Przekonałam się do tego suplementu pierwszy raz przy odchudzaniu będę stosować wspomagacz. Myślę,że do wakacji będę atrakcyjna i chłopacy będą mnie podrywać :Smile: ,że będę miała już dość tego :Smile:

----------


## Nie zarejestrowany

> Przekonałam się do tego suplementu pierwszy raz przy odchudzaniu będę stosować wspomagacz. Myślę,że do wakacji będę atrakcyjna i chłopacy będą mnie podrywać,że będę miała już dość tego


Tylko uważaj żeby nie było wpadki po tej Figurenie :Smile:

----------


## chmura

LIPA
Lepiej naturalne suplementy a nie truć się chemią, najpierw trzeba oczyścić jelita ze złogów np. młodym zielonym jeczmieniem, poźniej dodać do diety spiruline lub chlorellę, algi którę odkwaszają organizm. Ograniczyć mięso i słodycze i włączyć ruch. Nie dajcie się nabierać na chemiczne syntetyczne oszustwa !

----------


## chmura

Lepiej naturalne suplementy a nie truć się chemią, najpierw trzeba oczyścić jelita ze złogów np. młodym zielonym jeczmieniem, poźniej dodać do diety spiruline lub chlorellę, algi którę odkwaszają organizm.
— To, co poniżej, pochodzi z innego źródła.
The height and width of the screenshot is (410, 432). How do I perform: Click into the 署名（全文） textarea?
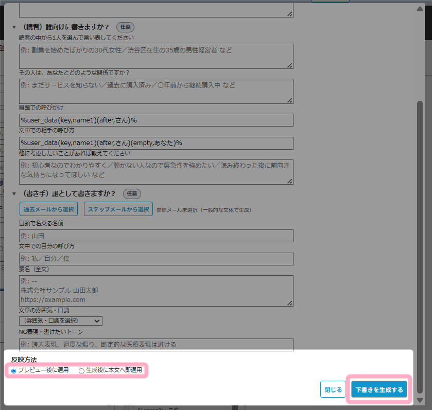click(155, 291)
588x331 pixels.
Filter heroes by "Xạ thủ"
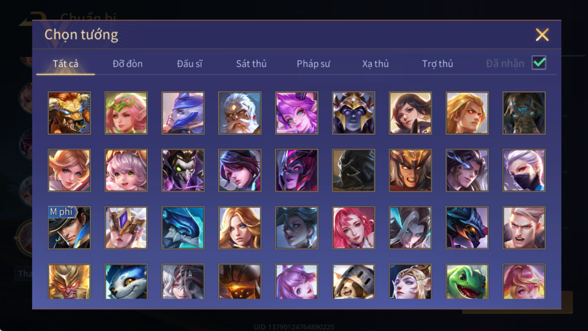coord(375,64)
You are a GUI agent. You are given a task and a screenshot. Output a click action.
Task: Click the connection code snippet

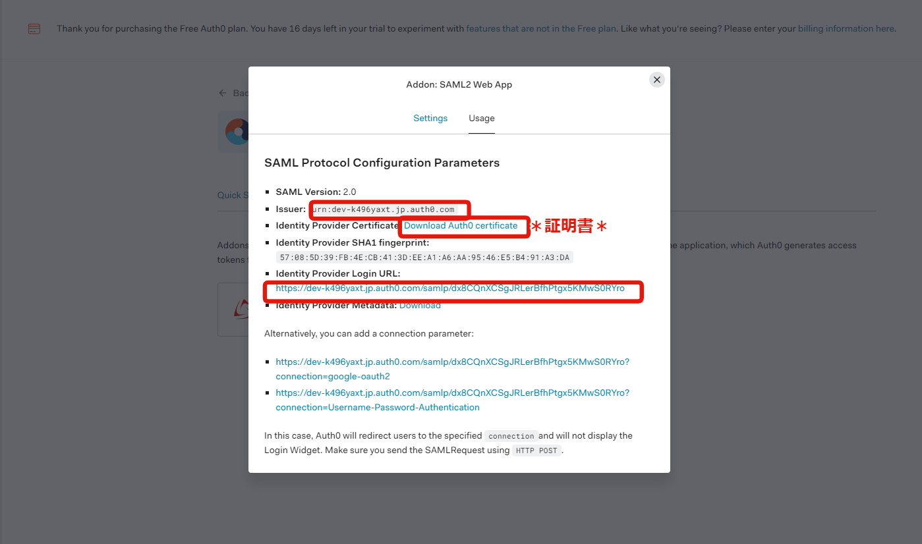pyautogui.click(x=511, y=436)
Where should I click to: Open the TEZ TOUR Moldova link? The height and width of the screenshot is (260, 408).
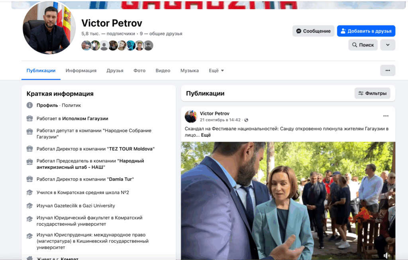(131, 149)
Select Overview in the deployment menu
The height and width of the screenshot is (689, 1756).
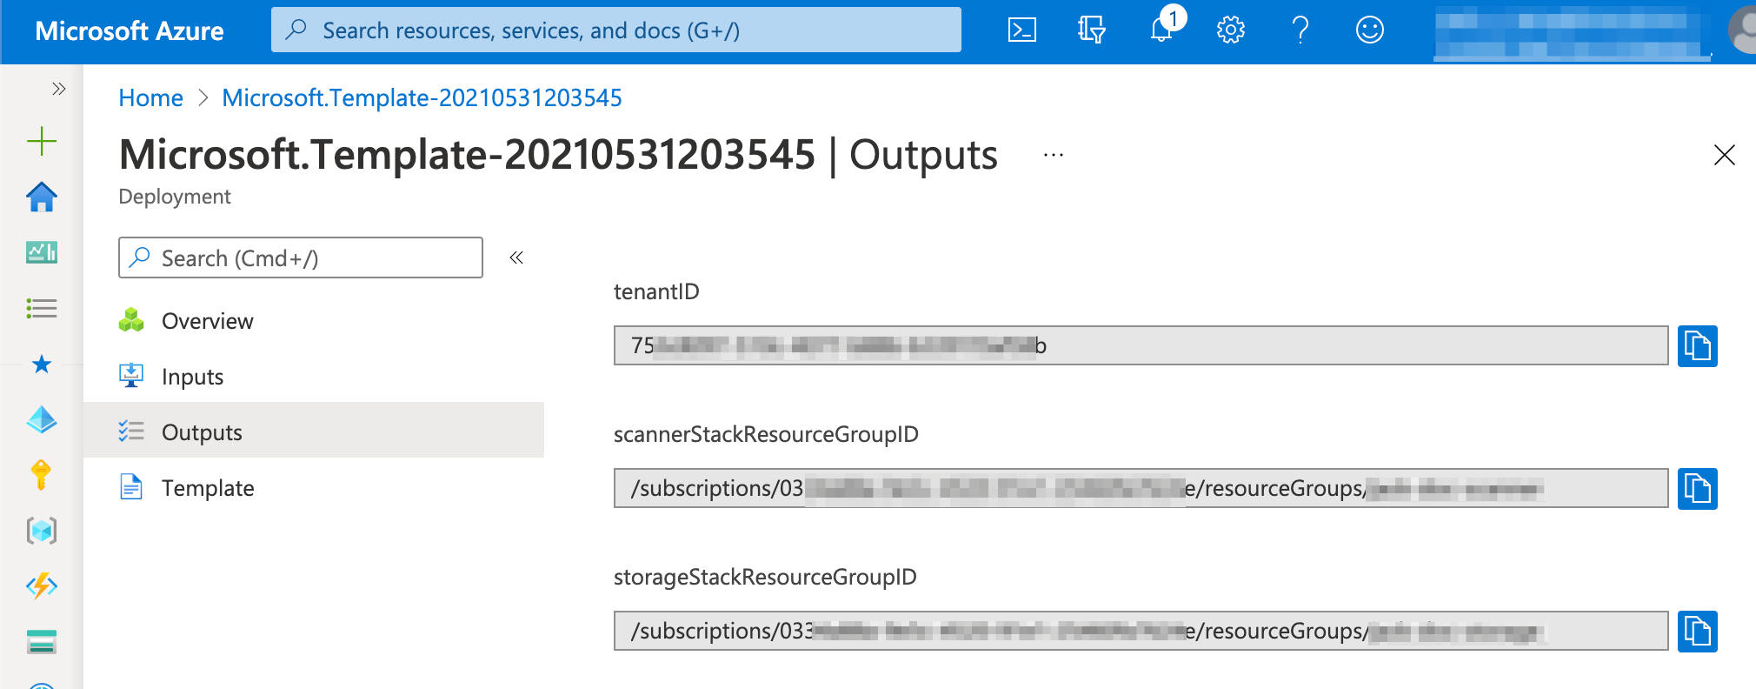207,321
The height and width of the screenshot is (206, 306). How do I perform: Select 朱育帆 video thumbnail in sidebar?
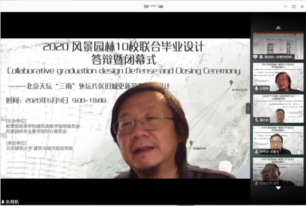coord(278,77)
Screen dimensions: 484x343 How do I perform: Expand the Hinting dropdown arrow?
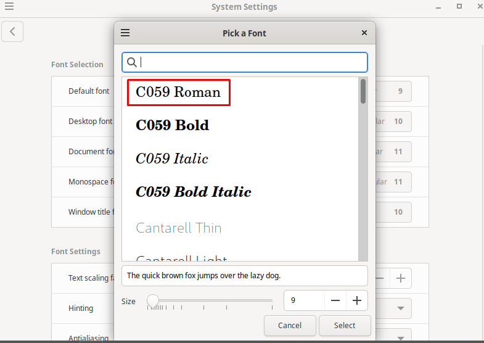(x=401, y=308)
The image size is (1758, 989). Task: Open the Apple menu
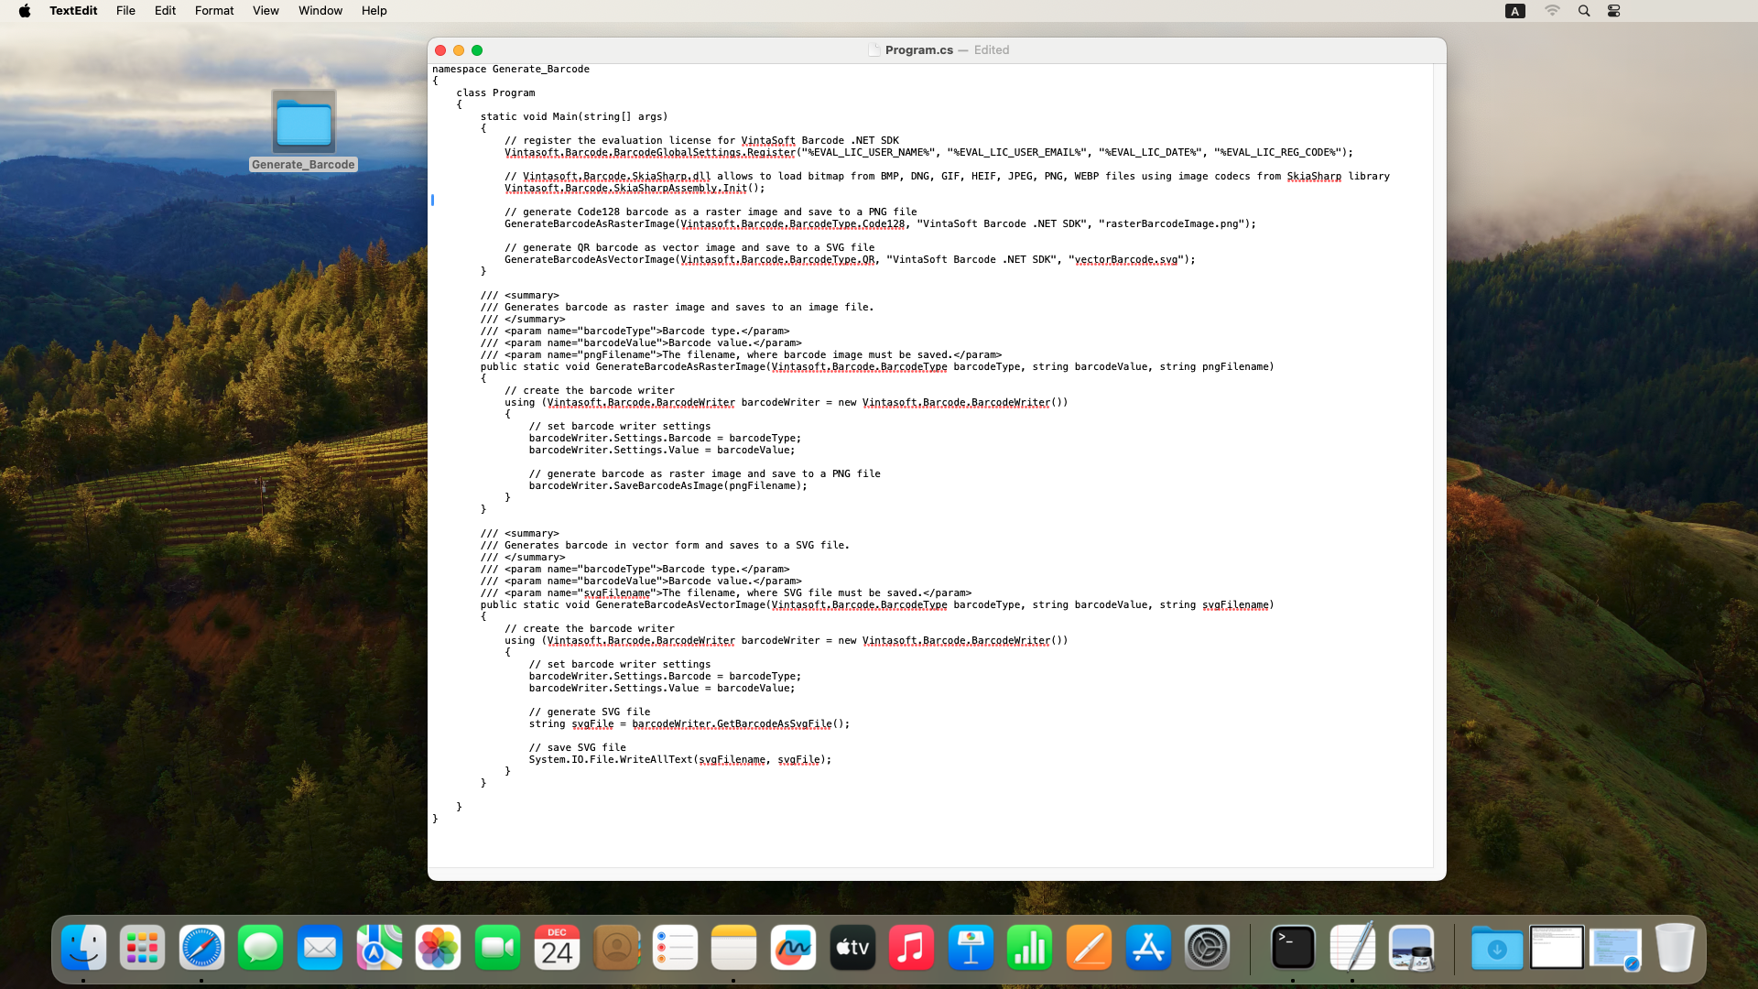click(25, 11)
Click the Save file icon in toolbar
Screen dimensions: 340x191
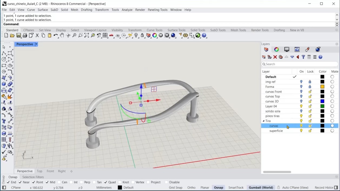pos(19,36)
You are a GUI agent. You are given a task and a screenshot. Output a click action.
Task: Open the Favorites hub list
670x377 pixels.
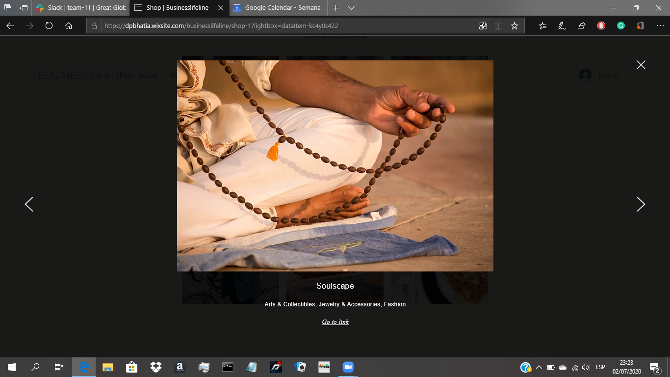click(542, 26)
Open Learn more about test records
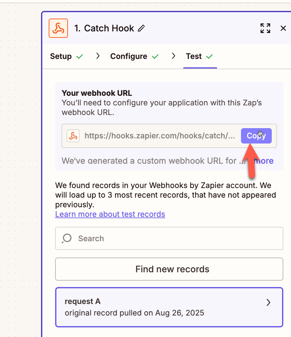Image resolution: width=291 pixels, height=337 pixels. (110, 214)
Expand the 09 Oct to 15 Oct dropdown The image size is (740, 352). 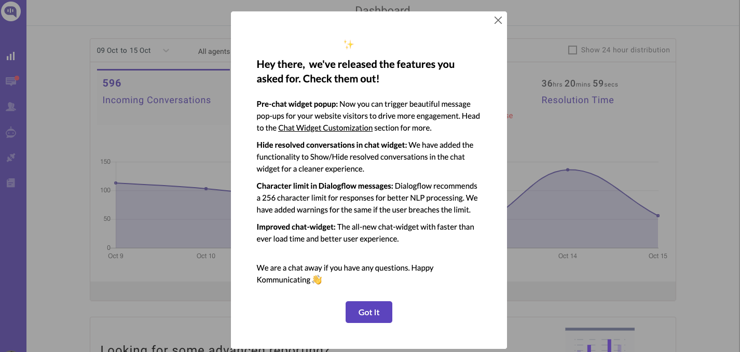click(x=125, y=51)
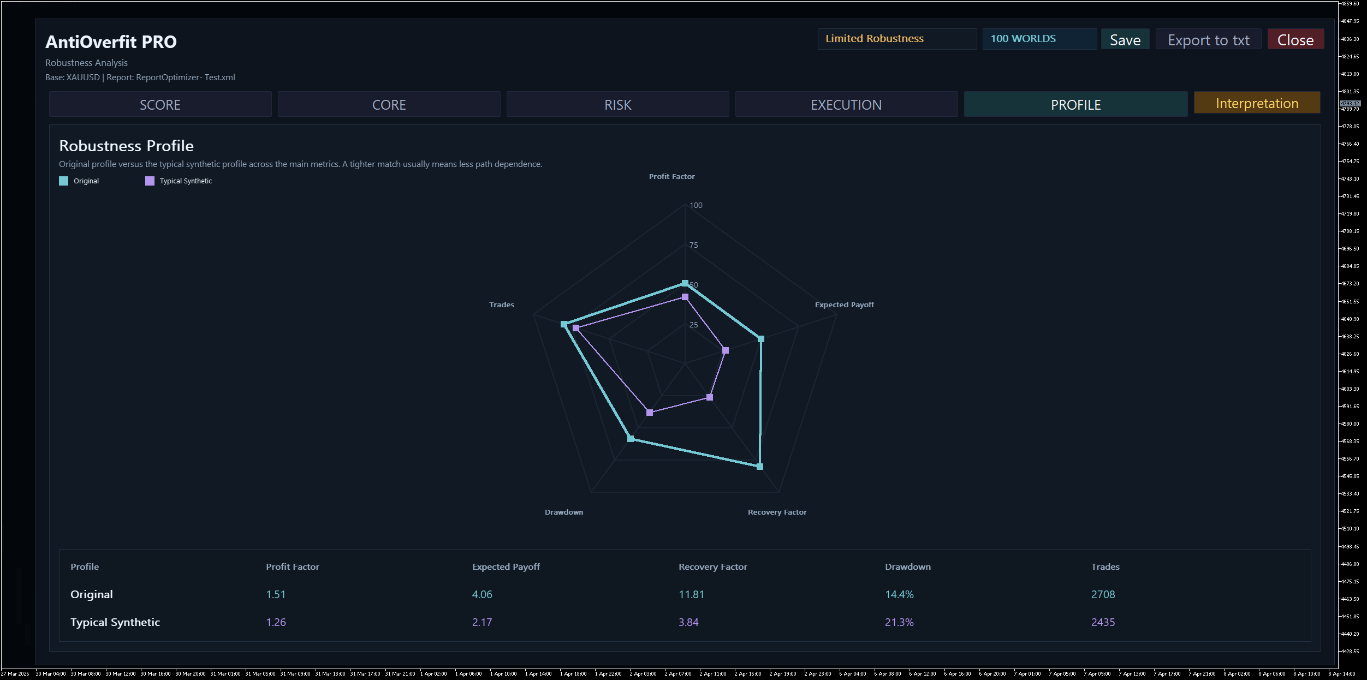Click the 100 WORLDS field
Screen dimensions: 1367x680
point(1039,39)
Ograniczyć mięso i słodycze i włączyć ruch. Nie dajcie się nabierać na chemiczne syntetyczne oszustwa !

----------


## Nie zarejestrowany

Te całe złogi to jest ściema jeszcze te zdjęcia na każdym forum o cudownym przeczyszczeniu jelit przestań reklamować jakieś gówno!

----------


## Alojzaa

Ja też jestem kolejnym przykładem że taki suplement diety jak figurena może tylko pomóc w odchudzaniu. w 3 miesiące 11 kg mniej.

----------


## Elejza

No moja koleżanka właśnie się dała namówić na figurene ma trochę do zrzucenia tych kg, planuje schudnąć do wakacji aż 20kg. Kibicuje jej w tych planach. Sama  się zastanawiam czy nie kupić tego suplementu ale jeszcze poczekam na jej efekty.

----------


## Nie zarejestrowany

A jak kolezanka nie bedzie trzymać diety i bedzie za twoimi plecami podjadać to efetk bedzie marny. Jak chcesz schudnąć to kup sobie ten Suplement i trzymaj się diety POWODZENIA.

----------


## Nie zarejestrowany

> A jak kolezanka nie bedzie trzymać diety i bedzie za twoimi plecami podjadać to efetk bedzie marny. Jak chcesz schudnąć to kup sobie ten Suplement i trzymaj się diety POWODZENIA.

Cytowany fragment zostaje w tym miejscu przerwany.